14.桔梗

 夕刻になり、陽は西へと大きく傾いている。

 比叡山のふもと付近から京へ戻ってきた文殊丸たちは、そこからある場所に向かって歩いていた。そこは、京の西である右京の中にある屋敷群の一角で、今はまばらながら日中は人の往来が盛んな箇所であった。


「よく考えれば、順番的には先にこっちへこればよかったかもね。良門や皐月と分かれたのも右京だったし」

「そうだな。まぁ、今となっては時すでに遅しだけどな」


 光の指摘に、文殊丸は苦笑する。良門たちと分かれたのが同じ右京だったので、そこから京の北東へ外れた夜摩丸の許へ行ってからこっちに戻って来るよりも、先にこちらでの用を済ませてからそちらに向かった方が、今思えば効率的だっただろう。

 そう考えて会話しているうちに、二人は目的の場所へ着く。着いた先であるとある屋敷の中へ、二人は門戸を叩いて入っていった。

 家人によって中へ案内された二人は、そこからこの屋敷の中で用のある人物の部屋へと通される。そこへ辿りついて入ると、ちょうど目的の人物は、別の誰かと応対中であるようだった。

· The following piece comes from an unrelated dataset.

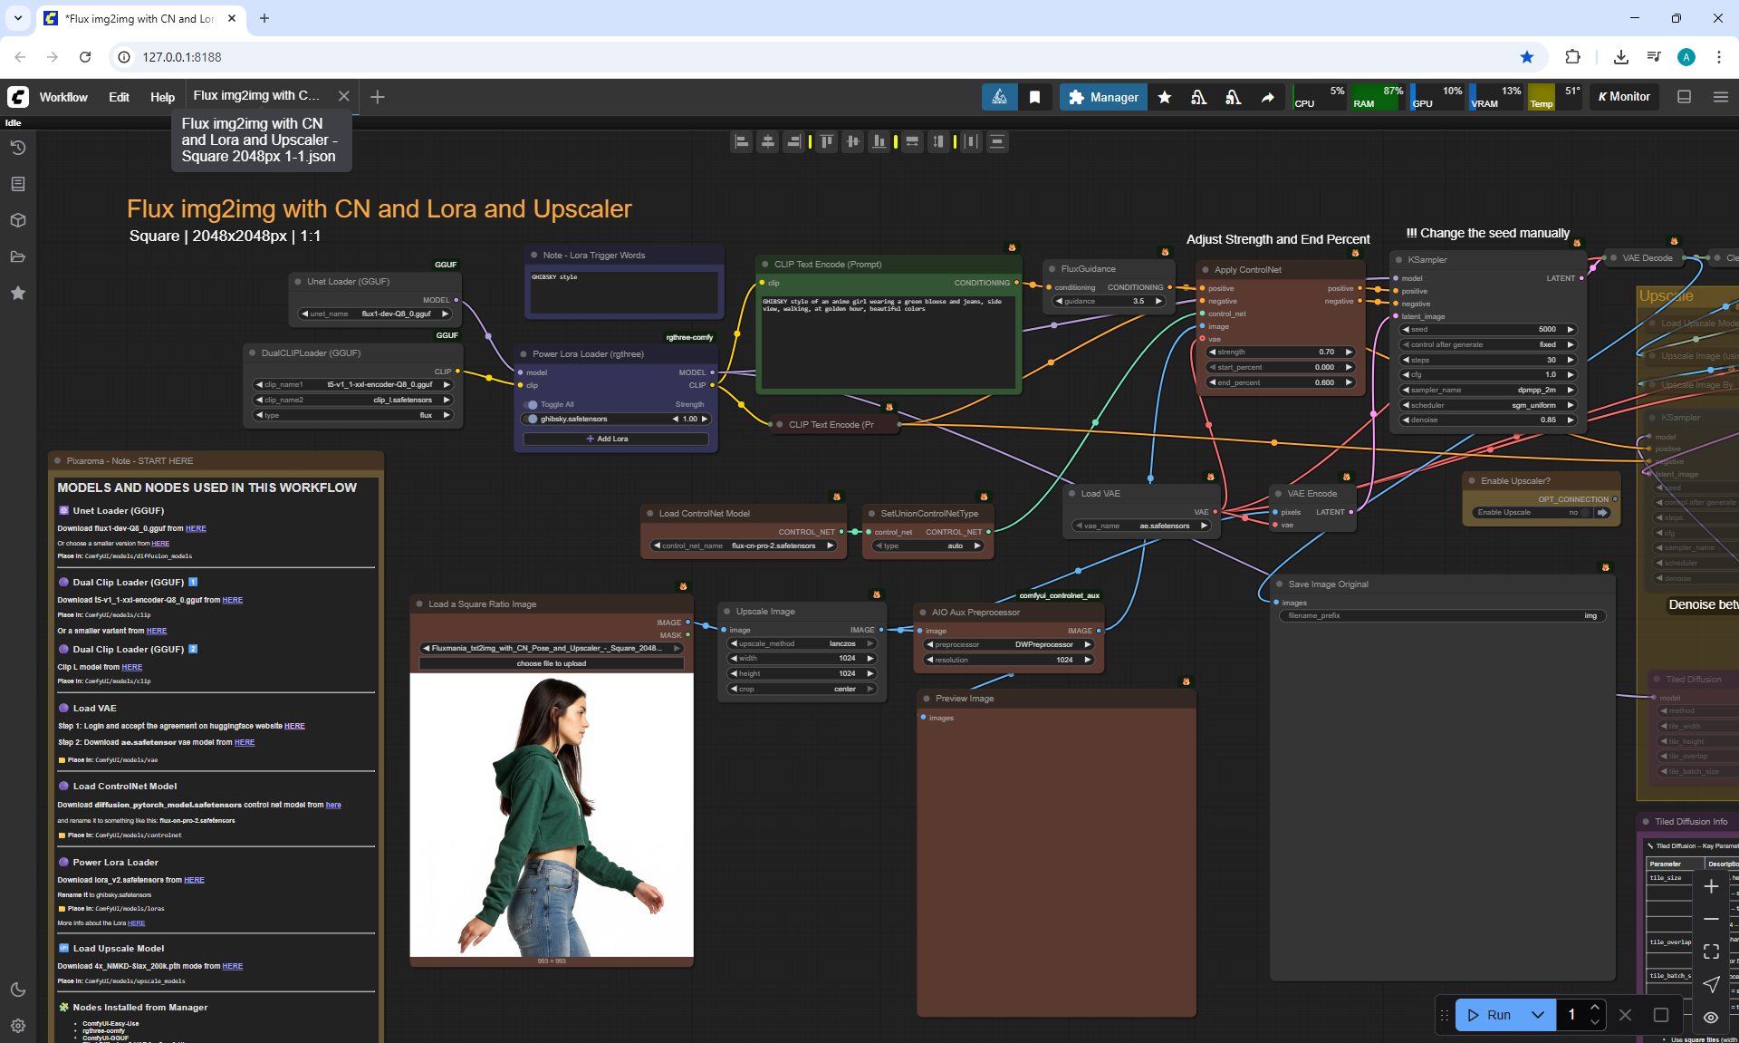Toggle link visibility eye icon

click(x=1711, y=1017)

 通された部屋には、二人の女性がいる。単衣を幾重にも重ねた女性と、巫女のような装束に身を包んだやや男装気味の女性の二人で、彼女たちは文殊丸と光の来訪に気づくとそちらへ目を向けた。前者はどこか深窓の令嬢然としたたおやかな印象のある柔らかく美しい風貌であるのに対し、後者はこちらも美しく、しかしそれ以上に溌剌とした明るい印象を覚える女性であった。

 そのうちで、男装気味の女性の方が、二人の姿に首を傾げる。


「おや? 随分と小さいお客のようだな」

「ふふっ。私の子供たちですよ」


 胡乱がる女性の方へ、たおやかな側の女性が説明する。薄ら双眸を細めた彼女は、陽に照らされて輝く月のような淡い美しさを感じさせた。

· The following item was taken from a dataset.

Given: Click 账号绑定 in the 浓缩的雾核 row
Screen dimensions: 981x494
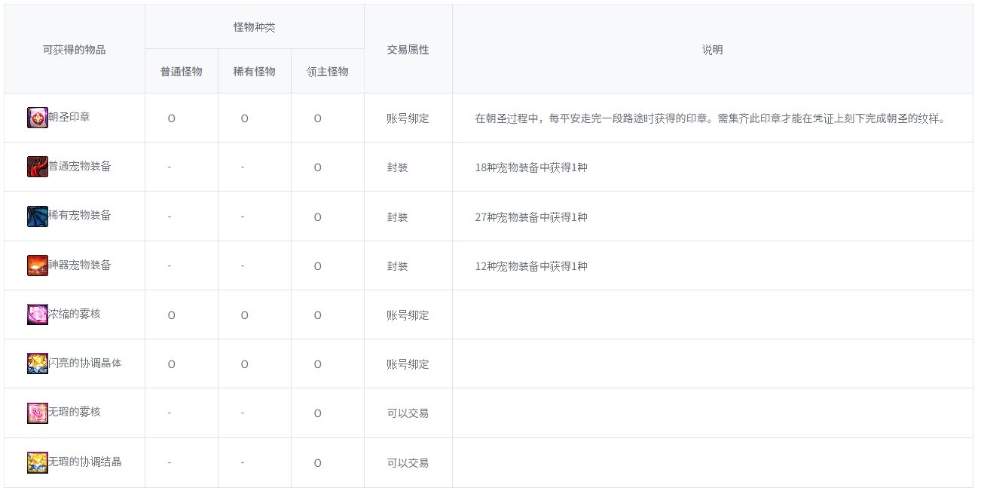Looking at the screenshot, I should 408,315.

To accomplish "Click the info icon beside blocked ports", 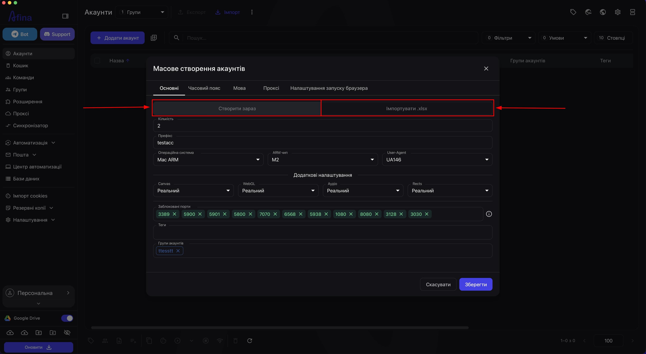I will coord(489,214).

 彼女の言葉を聞き、文殊丸が軽く顎を引く中で、光が室内へと進み出る。


「こんにちは、母上! 遊びに来たよ!」

「こら光。お客様へ挨拶が先だろう」


 微苦笑混じりに、文殊丸は光を注意する。そう言ってから、文殊丸は顔をそちらへ向ける。男装気味の女性は、初めて会う相手だ。この時代の中では少し奇抜ともいえるその恰好と、しかしそれによく調合した明るい表情に、彼は髪下の双眸を細めた。

 一方、たおやかな女性は文殊丸たちにとって馴染み深い人物だ。馴染み深い、と言うのは少し言葉が軽いか。彼女がそう口にした通り、彼女は文殊丸たちの母親である。名は桔梗ききょうといい、文殊丸たちが十二・三であるのに対し、この女性はまだ三十にもなっていない、うら若い母親であった。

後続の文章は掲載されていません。